In set theory, the concept of intersection is fundamental. The intersection of two sets, denoted as \( A \cap B \), is a set containing all elements that are common to both \( A \) and \( B \). If an element is in both sets \( A \) and \( B \), it will also be in \( A \cap B \). This is what intersection means in mathematical terms. Basic features include:

• Only elements present in both sets are included in the intersection.
• If \( A \cap B \) results in an empty set, it means there are no shared elements.

For example, if \( A = \{1, 2, 3\} \) and \( B = \{2, 3, 4\} \), then \( A \cap B = \{2, 3\} \) because 2 and 3 are present in both sets. Understanding the intersection helps in analyzing how sets relate to each other, especially when proving statements involving subsets and other set operations.
It is a crucial part of the exercise where we need to explore how the intersection \( A \cap B = A \) interacts with the idea of subsets.

A subset is another central concept in set theory. We say \( A \) is a subset of \( B \), written as \( A \subseteq B \), if every element of \( A \) is also an element of \( B \). Subsets are about containment; if \( A \subseteq B \), then \( A \) is contained completely within \( B \).

• If \( A \subseteq B \), then it's possible that \( A = B \), making them equal sets.
• The empty set is a subset of every set.

For instance, if \( A = \{1, 2\} \) and \( B = \{1, 2, 3, 4\} \), then \( A \subseteq B \) because all elements of \( A \) (1 and 2) are found in \( B \). Subsets are crucial as they provide a framework for understanding and proving more complex relationships, like the one in this exercise, where \( A \cap B = A \) implies \( A \subseteq B \). In this case, the intersection being equal to \( A \) suggests \( A \) must lie entirely within \( B \).
This links the idea of intersection to subset definitions, forming the basis of the proof.

A biconditional statement is a logical sentence that expresses "if and only if" conditions. Denoted as \( p \Longleftrightarrow q \), it means \( p \) if and only if \( q \). To prove a biconditional statement true, you must demonstrate both \( p \Rightarrow q \) (if \( p \), then \( q \)) and \( q \Rightarrow p \) (if \( q \), then \( p \)).

• It creates a strong equivalence between two statements, implying that they always occur together.
• If one part is false, the other must necessarily be false for the biconditional to hold.

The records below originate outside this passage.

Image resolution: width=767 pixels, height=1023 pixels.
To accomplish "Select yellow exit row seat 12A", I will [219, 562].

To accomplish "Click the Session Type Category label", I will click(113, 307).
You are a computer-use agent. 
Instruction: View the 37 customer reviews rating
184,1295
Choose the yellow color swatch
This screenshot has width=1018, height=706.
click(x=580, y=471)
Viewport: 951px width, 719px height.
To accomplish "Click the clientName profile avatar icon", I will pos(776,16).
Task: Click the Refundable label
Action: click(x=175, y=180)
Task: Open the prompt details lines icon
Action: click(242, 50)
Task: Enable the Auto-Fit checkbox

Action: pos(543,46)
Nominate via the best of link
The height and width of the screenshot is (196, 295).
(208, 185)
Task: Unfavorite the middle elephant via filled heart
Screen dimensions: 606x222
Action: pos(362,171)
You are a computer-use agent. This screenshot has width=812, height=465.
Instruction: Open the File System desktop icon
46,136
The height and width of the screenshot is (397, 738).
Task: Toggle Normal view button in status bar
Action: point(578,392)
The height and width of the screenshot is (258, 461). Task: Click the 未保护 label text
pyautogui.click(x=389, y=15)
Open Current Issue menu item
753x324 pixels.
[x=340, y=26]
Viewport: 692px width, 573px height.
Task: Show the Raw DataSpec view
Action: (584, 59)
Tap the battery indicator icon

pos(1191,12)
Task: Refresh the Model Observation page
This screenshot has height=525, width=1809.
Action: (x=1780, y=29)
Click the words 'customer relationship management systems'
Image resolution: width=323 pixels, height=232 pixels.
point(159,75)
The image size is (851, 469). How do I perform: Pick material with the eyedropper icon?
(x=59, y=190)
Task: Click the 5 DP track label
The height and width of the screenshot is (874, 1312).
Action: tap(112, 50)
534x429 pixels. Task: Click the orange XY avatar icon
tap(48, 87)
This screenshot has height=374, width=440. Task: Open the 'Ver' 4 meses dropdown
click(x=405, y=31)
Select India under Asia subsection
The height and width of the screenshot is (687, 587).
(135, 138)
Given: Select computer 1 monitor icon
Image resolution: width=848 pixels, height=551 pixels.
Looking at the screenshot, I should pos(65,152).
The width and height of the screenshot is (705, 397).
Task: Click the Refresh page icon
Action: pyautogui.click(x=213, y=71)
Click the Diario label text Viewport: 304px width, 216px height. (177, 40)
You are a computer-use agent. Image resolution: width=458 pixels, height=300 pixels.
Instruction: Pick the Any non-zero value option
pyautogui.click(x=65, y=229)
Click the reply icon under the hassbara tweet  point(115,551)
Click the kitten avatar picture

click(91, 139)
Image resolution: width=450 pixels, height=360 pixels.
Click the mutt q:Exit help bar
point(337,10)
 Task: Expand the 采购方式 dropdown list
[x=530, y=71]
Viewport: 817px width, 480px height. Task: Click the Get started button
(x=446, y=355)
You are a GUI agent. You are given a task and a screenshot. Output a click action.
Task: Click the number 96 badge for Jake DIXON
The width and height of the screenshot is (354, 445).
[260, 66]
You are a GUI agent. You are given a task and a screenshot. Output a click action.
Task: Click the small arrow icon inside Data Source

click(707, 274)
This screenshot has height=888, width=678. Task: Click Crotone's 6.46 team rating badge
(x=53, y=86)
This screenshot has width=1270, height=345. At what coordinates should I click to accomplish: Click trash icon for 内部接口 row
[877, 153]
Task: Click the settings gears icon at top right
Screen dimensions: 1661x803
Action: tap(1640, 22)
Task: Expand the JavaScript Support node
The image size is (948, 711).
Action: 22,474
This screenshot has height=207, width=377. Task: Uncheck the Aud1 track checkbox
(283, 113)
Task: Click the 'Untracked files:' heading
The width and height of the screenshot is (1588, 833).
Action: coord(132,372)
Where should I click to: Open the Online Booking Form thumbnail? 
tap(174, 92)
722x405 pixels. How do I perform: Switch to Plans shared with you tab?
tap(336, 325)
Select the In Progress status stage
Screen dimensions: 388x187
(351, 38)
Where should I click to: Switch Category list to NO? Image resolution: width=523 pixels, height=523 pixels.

In our exercise, we prove \( A \cap B = A \Longleftrightarrow A \subseteq B \). This requires showing:1. \( A \cap B = A \) leads to \( A \subseteq B \). If their intersection is all of \( A \), then \( A \) is necessarily within \( B \).2. \( A \subseteq B \) implies \( A \cap B = A \). Here, since all elements of \( A \) are in \( B \), their intersection with \( B \) is all of \( A \).Successfully arguing both directions provides a comprehensive understanding of the bidirectional relationship inherent in biconditional statements.